Root ownership vs wheel ownership
Hi everyone,
I am running some security reviews on a suite of RHEL5 servers and one of the findings is that /etc/init.d/nails is owned by wheel rather than root, sys, bin, adm, other, or system (isn't wheel part of "other" anyway? lol)
What are the security implications of having something like this owned by wheel vs being owned by root? There is no one in the wheel group who shouldn't be there; I just would like to understand what the difference is and why these scripts think it's a finding. There were several other directories and even log files that were owned by wheel instead of root or one of the other users mentioned and they came up as findings too. I have changed those without any ill effects. From what I understand, the wheel group is just a collection of users who are allowed to sudo, so isn't that essentially the same thing as being owned by root, other than the fact that potentially other users who are allowed to sudo could also do the same things root can?
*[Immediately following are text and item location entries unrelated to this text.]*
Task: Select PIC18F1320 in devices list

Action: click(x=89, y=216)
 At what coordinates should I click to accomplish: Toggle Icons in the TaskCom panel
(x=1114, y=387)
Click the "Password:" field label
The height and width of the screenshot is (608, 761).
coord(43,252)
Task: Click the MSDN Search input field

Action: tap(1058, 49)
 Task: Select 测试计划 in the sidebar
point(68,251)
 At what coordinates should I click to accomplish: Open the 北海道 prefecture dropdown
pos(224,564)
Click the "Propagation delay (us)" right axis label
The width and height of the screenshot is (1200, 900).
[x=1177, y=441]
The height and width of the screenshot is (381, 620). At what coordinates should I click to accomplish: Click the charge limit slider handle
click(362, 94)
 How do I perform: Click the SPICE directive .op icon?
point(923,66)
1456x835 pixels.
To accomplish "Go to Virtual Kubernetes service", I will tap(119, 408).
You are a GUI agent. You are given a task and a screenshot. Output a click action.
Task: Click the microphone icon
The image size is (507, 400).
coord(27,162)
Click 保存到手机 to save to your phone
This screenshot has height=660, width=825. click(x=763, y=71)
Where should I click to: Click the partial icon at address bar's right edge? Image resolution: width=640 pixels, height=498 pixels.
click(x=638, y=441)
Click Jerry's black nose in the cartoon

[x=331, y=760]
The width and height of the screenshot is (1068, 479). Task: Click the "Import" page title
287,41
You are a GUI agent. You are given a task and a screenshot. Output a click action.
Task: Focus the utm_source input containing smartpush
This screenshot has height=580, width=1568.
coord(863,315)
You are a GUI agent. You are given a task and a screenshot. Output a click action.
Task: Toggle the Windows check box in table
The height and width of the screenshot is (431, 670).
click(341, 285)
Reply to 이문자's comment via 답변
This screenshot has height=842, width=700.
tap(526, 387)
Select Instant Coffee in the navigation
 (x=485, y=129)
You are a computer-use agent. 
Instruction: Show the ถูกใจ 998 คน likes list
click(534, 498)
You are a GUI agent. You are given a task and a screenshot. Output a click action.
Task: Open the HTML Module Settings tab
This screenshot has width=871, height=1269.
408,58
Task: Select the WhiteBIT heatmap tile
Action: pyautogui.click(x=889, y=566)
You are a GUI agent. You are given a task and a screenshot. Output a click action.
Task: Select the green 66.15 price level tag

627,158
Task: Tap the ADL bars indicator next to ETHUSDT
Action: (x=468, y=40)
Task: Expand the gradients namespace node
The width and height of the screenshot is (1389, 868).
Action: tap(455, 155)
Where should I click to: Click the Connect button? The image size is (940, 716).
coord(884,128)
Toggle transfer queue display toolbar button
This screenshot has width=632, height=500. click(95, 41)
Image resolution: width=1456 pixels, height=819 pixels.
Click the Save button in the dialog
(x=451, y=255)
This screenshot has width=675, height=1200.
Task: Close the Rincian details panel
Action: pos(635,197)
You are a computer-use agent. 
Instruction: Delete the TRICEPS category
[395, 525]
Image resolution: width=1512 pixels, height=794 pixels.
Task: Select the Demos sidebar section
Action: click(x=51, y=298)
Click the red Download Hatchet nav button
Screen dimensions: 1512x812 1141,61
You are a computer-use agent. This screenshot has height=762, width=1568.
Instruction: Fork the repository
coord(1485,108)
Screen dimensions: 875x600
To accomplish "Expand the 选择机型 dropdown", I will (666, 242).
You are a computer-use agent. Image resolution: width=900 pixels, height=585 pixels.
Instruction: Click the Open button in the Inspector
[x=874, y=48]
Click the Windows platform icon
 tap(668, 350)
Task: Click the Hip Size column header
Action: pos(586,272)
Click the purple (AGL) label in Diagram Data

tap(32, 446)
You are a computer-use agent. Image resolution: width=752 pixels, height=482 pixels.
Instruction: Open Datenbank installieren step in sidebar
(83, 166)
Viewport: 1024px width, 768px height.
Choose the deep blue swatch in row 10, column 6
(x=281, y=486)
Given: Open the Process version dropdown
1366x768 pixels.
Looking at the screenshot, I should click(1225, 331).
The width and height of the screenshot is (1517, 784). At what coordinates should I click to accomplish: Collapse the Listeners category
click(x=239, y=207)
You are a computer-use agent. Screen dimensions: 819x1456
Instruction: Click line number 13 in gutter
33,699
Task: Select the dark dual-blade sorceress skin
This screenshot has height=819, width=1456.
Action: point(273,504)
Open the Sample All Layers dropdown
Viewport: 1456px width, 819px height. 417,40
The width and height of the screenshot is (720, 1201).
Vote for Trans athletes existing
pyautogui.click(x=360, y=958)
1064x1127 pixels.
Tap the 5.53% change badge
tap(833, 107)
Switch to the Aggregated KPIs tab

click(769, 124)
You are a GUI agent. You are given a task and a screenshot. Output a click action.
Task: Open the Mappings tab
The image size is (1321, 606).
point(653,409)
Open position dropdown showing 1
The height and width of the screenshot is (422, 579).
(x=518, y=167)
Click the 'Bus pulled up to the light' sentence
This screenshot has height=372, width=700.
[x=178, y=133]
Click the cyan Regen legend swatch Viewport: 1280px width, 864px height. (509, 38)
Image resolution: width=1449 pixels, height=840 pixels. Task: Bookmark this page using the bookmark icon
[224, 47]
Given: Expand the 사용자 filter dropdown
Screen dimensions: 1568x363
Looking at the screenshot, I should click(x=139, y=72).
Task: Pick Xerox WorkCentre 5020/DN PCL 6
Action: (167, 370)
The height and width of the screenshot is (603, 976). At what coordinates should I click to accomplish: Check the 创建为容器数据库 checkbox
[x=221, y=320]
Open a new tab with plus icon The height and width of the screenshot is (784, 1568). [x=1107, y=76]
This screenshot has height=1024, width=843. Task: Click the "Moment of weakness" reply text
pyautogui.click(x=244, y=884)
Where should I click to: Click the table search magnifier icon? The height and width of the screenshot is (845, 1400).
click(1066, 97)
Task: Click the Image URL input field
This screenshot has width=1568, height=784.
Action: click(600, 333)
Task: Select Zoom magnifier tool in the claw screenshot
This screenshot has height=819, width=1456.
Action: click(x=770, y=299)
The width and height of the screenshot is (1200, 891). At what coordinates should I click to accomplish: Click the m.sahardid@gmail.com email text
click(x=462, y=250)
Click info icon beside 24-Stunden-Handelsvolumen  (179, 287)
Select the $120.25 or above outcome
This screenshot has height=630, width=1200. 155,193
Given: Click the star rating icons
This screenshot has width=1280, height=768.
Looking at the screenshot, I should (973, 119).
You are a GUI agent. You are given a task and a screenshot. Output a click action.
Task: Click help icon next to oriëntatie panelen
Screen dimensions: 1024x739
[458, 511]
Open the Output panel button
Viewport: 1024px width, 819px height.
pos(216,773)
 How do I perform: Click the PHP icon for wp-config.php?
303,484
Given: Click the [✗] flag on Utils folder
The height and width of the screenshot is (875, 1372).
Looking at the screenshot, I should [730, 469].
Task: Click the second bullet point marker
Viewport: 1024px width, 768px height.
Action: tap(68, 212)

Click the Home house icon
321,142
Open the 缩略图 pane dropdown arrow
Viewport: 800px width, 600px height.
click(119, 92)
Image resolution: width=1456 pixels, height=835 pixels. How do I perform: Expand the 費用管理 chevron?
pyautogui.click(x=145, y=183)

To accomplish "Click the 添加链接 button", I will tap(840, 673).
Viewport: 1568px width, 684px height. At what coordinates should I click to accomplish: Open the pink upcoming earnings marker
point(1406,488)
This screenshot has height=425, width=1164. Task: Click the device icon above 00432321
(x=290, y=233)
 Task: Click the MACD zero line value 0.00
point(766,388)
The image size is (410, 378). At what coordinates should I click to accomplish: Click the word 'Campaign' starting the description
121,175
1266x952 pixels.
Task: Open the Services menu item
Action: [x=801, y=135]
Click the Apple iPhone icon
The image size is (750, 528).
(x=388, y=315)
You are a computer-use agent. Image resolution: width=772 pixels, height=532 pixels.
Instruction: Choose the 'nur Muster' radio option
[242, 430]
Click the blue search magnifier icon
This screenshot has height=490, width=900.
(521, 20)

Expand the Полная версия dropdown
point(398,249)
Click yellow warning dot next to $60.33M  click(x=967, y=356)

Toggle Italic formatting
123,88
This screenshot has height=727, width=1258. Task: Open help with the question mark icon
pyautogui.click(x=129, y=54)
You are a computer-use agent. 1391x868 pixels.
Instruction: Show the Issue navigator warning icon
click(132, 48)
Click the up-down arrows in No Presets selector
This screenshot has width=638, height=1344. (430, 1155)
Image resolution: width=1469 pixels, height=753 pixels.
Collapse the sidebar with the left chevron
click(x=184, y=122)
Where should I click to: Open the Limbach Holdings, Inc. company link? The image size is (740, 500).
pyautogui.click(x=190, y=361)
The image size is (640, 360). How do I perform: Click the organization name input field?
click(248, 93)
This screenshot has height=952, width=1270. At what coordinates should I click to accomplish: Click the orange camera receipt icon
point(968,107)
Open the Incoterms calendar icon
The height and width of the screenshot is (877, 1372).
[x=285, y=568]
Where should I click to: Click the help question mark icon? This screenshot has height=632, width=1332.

I just don't really see the issue, since I would hope that people only put users they trust in the wheel group. Another set of findings shows that the "wheel group is the group owner of multiple rc files."
This is a high-security environment so maybe the tools are just excessively paranoid, but why do they seem to hate the wheel group so much? Maybe someone with more fundamental or technical unix security knowledge can shed some light on this.
Any ideas?
Thanks
Last edited by StupidNewbie; 08-06-2012 at 06:40 AM.